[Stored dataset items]
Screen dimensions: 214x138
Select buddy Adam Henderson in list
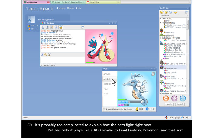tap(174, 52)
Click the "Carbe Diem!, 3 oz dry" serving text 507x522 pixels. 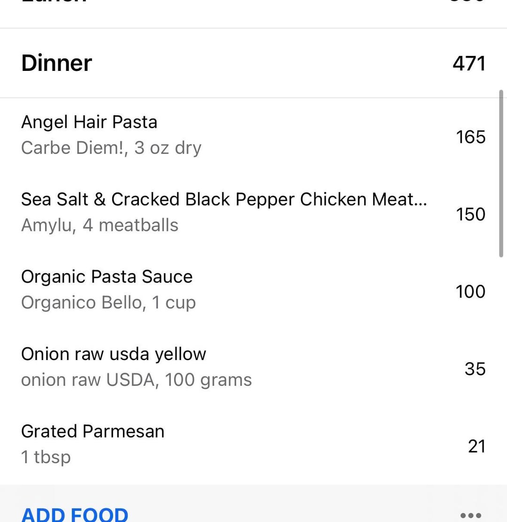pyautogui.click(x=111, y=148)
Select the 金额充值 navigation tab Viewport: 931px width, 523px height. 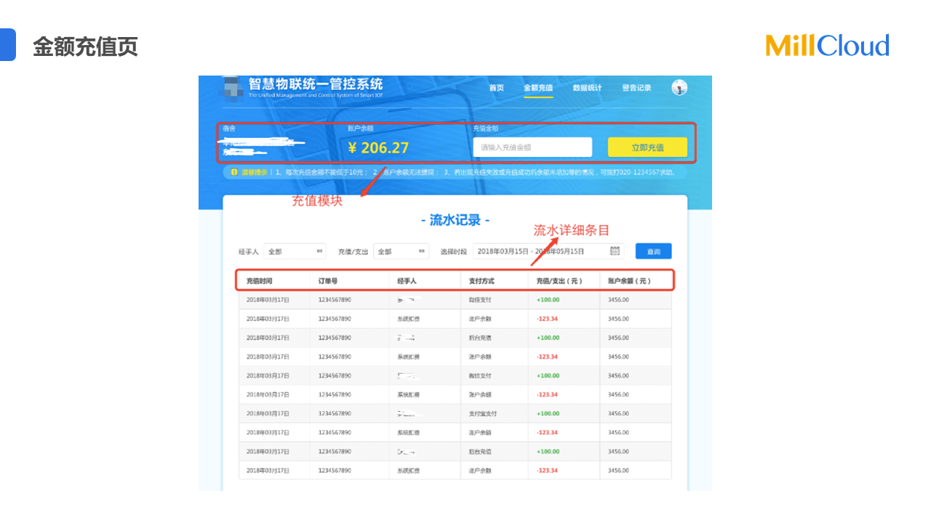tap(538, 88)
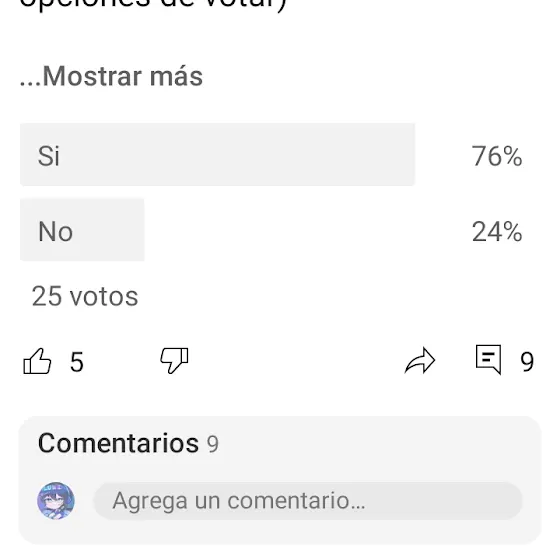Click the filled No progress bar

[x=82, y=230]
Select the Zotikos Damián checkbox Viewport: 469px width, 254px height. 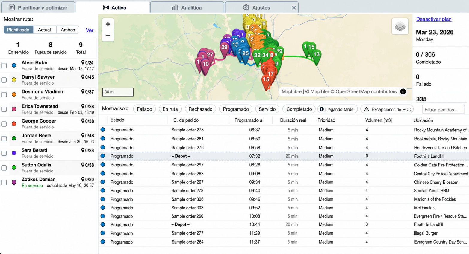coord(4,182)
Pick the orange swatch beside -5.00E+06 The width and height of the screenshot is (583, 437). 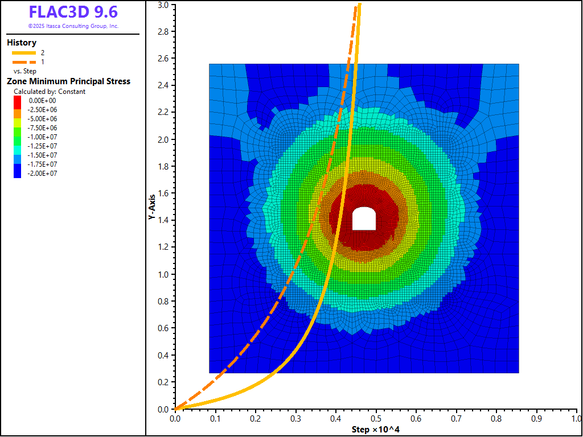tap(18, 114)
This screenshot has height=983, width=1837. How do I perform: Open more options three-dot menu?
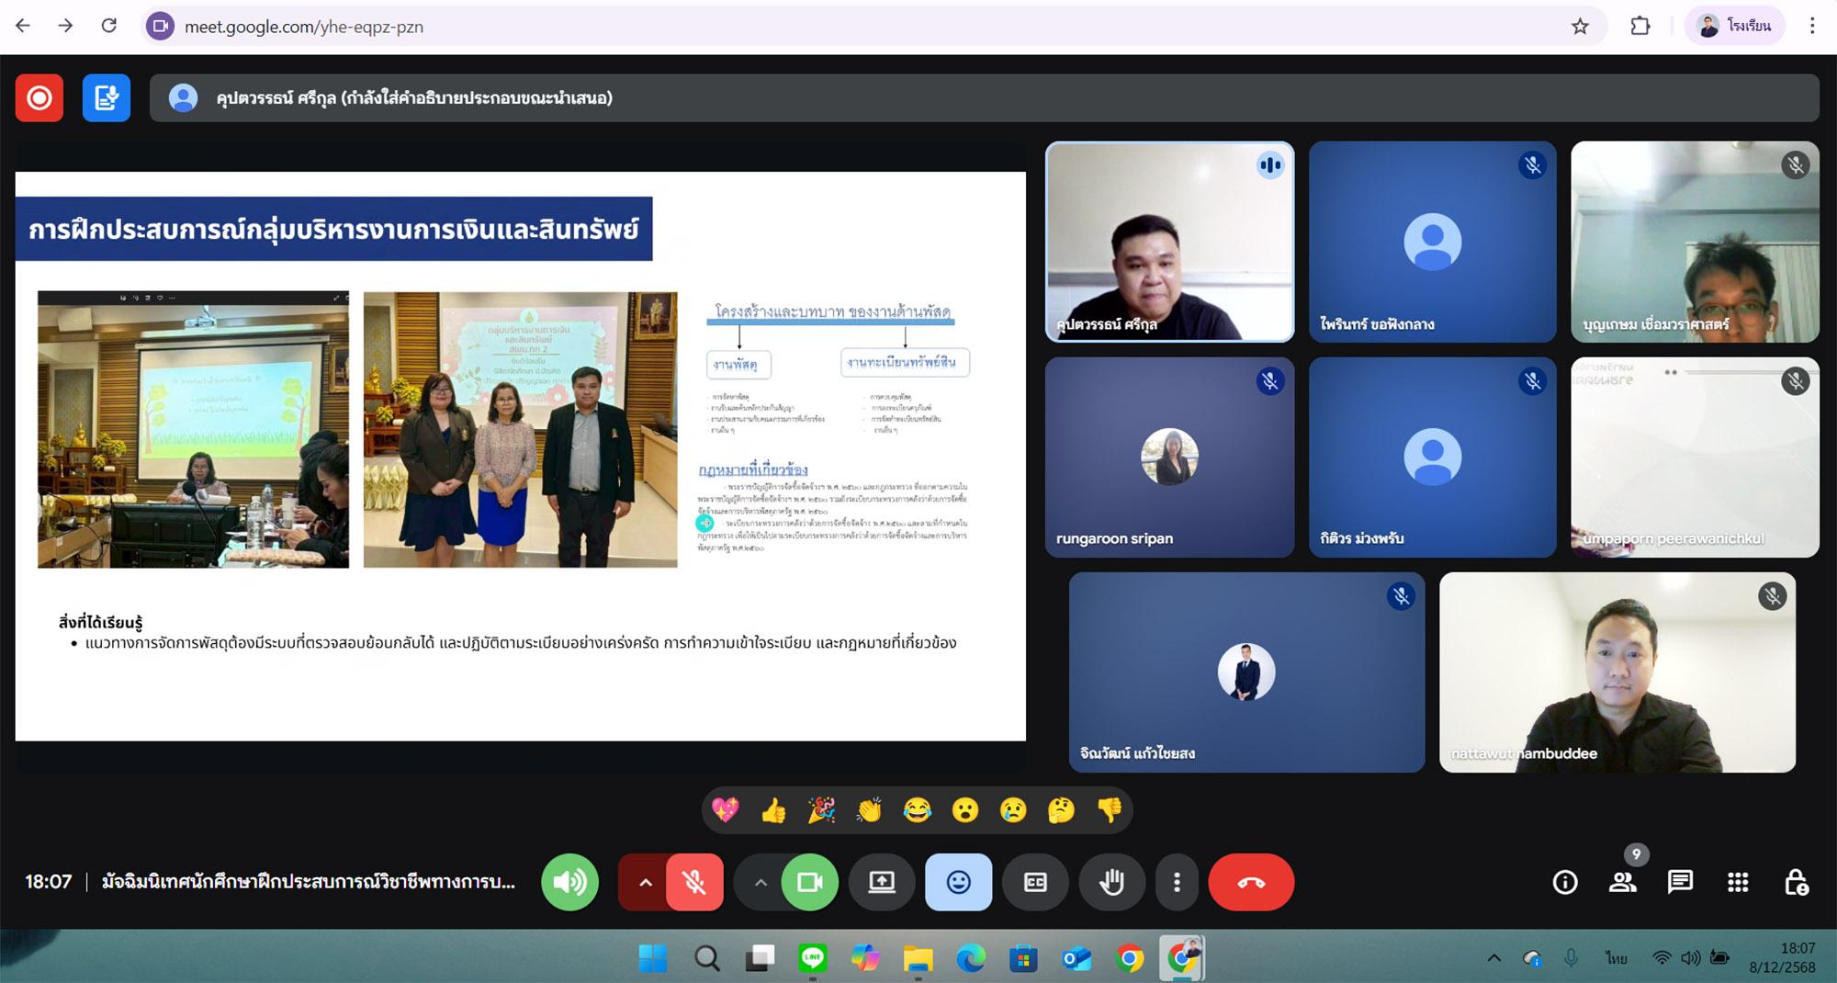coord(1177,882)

* * *

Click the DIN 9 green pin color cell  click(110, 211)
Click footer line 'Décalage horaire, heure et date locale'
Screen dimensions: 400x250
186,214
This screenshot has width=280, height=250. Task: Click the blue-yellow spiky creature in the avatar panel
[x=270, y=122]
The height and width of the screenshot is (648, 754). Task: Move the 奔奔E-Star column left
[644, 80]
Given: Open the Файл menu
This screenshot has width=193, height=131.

EXERCISE REQUIREMENTS
The lines to extract from the data above begin with the line containing "Click the DIN" and end with the line containing "This screenshot has width=193, height=131.". Extract them exactly, including both.

REPLY
Click the DIN 9 green pin color cell  click(110, 211)
Click footer line 'Décalage horaire, heure et date locale'
Screen dimensions: 400x250
186,214
This screenshot has width=280, height=250. Task: Click the blue-yellow spiky creature in the avatar panel
[x=270, y=122]
The height and width of the screenshot is (648, 754). Task: Move the 奔奔E-Star column left
[644, 80]
Given: Open the Файл menu
This screenshot has width=193, height=131.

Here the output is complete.